Try it.
Output all of the entries exactly as written.

-- Opening Marker --

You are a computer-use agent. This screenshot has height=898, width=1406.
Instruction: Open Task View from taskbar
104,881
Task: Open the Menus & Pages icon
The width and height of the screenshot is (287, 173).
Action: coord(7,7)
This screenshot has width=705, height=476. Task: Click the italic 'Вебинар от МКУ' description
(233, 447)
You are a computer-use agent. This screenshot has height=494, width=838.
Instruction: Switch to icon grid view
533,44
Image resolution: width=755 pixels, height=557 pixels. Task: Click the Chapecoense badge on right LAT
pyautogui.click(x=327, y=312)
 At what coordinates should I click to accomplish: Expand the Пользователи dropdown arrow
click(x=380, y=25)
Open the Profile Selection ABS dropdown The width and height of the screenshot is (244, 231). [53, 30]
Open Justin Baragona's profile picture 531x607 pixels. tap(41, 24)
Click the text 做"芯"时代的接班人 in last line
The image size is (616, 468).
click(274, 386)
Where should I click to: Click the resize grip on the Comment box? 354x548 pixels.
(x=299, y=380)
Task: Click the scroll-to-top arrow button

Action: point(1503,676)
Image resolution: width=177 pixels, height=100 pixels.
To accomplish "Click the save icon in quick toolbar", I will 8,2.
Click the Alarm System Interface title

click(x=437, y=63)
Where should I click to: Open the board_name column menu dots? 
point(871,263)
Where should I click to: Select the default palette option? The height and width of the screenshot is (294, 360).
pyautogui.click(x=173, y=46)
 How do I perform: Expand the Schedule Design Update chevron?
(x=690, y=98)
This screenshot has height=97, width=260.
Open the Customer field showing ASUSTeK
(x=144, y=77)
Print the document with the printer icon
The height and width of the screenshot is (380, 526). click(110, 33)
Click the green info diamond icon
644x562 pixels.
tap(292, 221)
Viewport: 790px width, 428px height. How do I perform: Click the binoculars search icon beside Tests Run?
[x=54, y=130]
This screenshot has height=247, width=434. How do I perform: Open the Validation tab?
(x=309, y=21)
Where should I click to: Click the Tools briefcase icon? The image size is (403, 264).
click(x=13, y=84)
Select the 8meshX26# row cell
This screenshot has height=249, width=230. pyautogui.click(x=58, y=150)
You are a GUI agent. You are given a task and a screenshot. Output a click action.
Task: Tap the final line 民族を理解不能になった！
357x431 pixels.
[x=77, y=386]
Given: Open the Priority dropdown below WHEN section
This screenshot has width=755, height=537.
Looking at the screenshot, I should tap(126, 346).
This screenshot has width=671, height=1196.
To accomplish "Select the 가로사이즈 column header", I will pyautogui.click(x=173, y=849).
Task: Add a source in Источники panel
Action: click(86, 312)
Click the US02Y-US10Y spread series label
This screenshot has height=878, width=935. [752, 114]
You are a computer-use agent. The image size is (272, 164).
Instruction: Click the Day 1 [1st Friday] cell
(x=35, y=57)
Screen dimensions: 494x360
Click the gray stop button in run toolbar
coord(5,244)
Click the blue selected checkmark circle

-- Closing Marker --

Exercise answer.
You are a computer-use agent. This screenshot has height=898, width=1406.
Instruction: Open Task View from taskbar
104,881
Task: Open the Menus & Pages icon
The width and height of the screenshot is (287, 173).
Action: coord(7,7)
This screenshot has width=705, height=476. Task: Click the italic 'Вебинар от МКУ' description
(233, 447)
You are a computer-use agent. This screenshot has height=494, width=838.
Instruction: Switch to icon grid view
533,44
Image resolution: width=755 pixels, height=557 pixels. Task: Click the Chapecoense badge on right LAT
pyautogui.click(x=327, y=312)
 At what coordinates should I click to accomplish: Expand the Пользователи dropdown arrow
click(x=380, y=25)
Open the Profile Selection ABS dropdown The width and height of the screenshot is (244, 231). [53, 30]
Open Justin Baragona's profile picture 531x607 pixels. tap(41, 24)
Click the text 做"芯"时代的接班人 in last line
The image size is (616, 468).
click(274, 386)
Where should I click to: Click the resize grip on the Comment box? 354x548 pixels.
(x=299, y=380)
Task: Click the scroll-to-top arrow button

Action: point(1503,676)
Image resolution: width=177 pixels, height=100 pixels.
To accomplish "Click the save icon in quick toolbar", I will 8,2.
Click the Alarm System Interface title

click(x=437, y=63)
Where should I click to: Open the board_name column menu dots? 
point(871,263)
Where should I click to: Select the default palette option? The height and width of the screenshot is (294, 360).
pyautogui.click(x=173, y=46)
 How do I perform: Expand the Schedule Design Update chevron?
(x=690, y=98)
This screenshot has height=97, width=260.
Open the Customer field showing ASUSTeK
(x=144, y=77)
Print the document with the printer icon
The height and width of the screenshot is (380, 526). click(110, 33)
Click the green info diamond icon
644x562 pixels.
tap(292, 221)
Viewport: 790px width, 428px height. How do I perform: Click the binoculars search icon beside Tests Run?
[x=54, y=130]
This screenshot has height=247, width=434. How do I perform: Open the Validation tab?
(x=309, y=21)
Where should I click to: Click the Tools briefcase icon? The image size is (403, 264).
click(x=13, y=84)
Select the 8meshX26# row cell
This screenshot has height=249, width=230. pyautogui.click(x=58, y=150)
You are a GUI agent. You are given a task and a screenshot. Output a click action.
Task: Tap the final line 民族を理解不能になった！
357x431 pixels.
[x=77, y=386]
Given: Open the Priority dropdown below WHEN section
This screenshot has width=755, height=537.
Looking at the screenshot, I should tap(126, 346).
This screenshot has width=671, height=1196.
To accomplish "Select the 가로사이즈 column header", I will pyautogui.click(x=173, y=849).
Task: Add a source in Источники panel
Action: click(86, 312)
Click the US02Y-US10Y spread series label
This screenshot has height=878, width=935. [752, 114]
You are a computer-use agent. The image size is (272, 164).
Instruction: Click the Day 1 [1st Friday] cell
(x=35, y=57)
Screen dimensions: 494x360
Click the gray stop button in run toolbar
coord(5,244)
Click the blue selected checkmark circle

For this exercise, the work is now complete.